Negli ultimi decenni, in Italia, qualsiasi professione statale ha perso fascino e credibilità. Rovinati dal livellamento sindacale, gli insegnanti non sono più ritenuti autorevoli; rovinati dal posto garantito, gli impiegati e i funzionari statali sono diventati, nella percezione collettiva, una massa di sfaticati; rovinati dai privilegi autogarantitisi, i politici hanno perso la testa e con quella il collegamento col mondo delle idee, del lavoro, della progettualità. Eppure è proprio dall’idea di un politico dei più svalutati, quel Gianni De Michelis degli anni del socialismo famelico e sbruffone, che bisognerebbe ripartire. I beni culturali sono il petrolio del nostro paese, sosteneva De Michelis; sono “giacimenti culturali” e dunque sfruttiamoli, esibiamoli nel più allettante dei modi, facciamo pagare i biglietti dando un valore anche commerciale alla storia, alla bellezza, alla cura; creiamo posti di lavoro nel vasto campo di professioni che ruotano intorno alla cultura e al turismo. Non spaventiamoci per quel po’ di kitsch che ogni commercializzazione porta inevitabilmente con sé.

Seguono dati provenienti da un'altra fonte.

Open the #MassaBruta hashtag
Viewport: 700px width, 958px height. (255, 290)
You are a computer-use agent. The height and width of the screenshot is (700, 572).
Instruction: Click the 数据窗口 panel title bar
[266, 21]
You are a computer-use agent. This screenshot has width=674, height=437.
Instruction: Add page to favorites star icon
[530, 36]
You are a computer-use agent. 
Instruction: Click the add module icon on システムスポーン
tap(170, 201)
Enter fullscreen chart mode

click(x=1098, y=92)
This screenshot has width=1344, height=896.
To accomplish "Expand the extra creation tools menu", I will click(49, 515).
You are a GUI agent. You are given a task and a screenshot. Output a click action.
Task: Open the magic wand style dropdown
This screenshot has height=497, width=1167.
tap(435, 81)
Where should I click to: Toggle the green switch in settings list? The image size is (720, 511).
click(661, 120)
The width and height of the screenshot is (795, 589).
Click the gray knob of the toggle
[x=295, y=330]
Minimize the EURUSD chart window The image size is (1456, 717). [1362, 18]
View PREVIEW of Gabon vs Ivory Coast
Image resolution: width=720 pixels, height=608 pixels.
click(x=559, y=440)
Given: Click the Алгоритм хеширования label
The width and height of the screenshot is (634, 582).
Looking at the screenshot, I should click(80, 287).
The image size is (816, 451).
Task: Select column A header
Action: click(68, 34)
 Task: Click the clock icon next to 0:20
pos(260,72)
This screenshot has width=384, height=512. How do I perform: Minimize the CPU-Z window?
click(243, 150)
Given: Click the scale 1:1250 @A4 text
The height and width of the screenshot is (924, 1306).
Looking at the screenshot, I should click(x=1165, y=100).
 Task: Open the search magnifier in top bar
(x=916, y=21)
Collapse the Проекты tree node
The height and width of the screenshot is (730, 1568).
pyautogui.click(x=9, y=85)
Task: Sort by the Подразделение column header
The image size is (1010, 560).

Finite tutte le illusioni rivoluzionarie, l’unica vera rivoluzione sostenibile resta quella di dedicarsi ai giacimenti culturali, organizzandoli con le regole ferree delle catene di alberghi cinque stelle lusso: personale che ti guarda in faccia, ti saluta e sorride, cerca di aiutarti; disponibilità di comfort, esaltazione del bello e cura dei dettagli, promozione, investimenti, marketing… Perché non estendere quel tipo di progettualità e professionalità alberghiera alla commercializzazione di bacini paesaggisti, architettonici, artigianali?
Sono passati più di vent’anni dalla proposta di De Michelis, e con essi sono tramontati molti progetti, molte mode, molte ideologie. Ma i giacimenti culturali sono ancora qui, da valorizzare, e per fortuna le pagine di uno scrittore francese ce lo ricordano.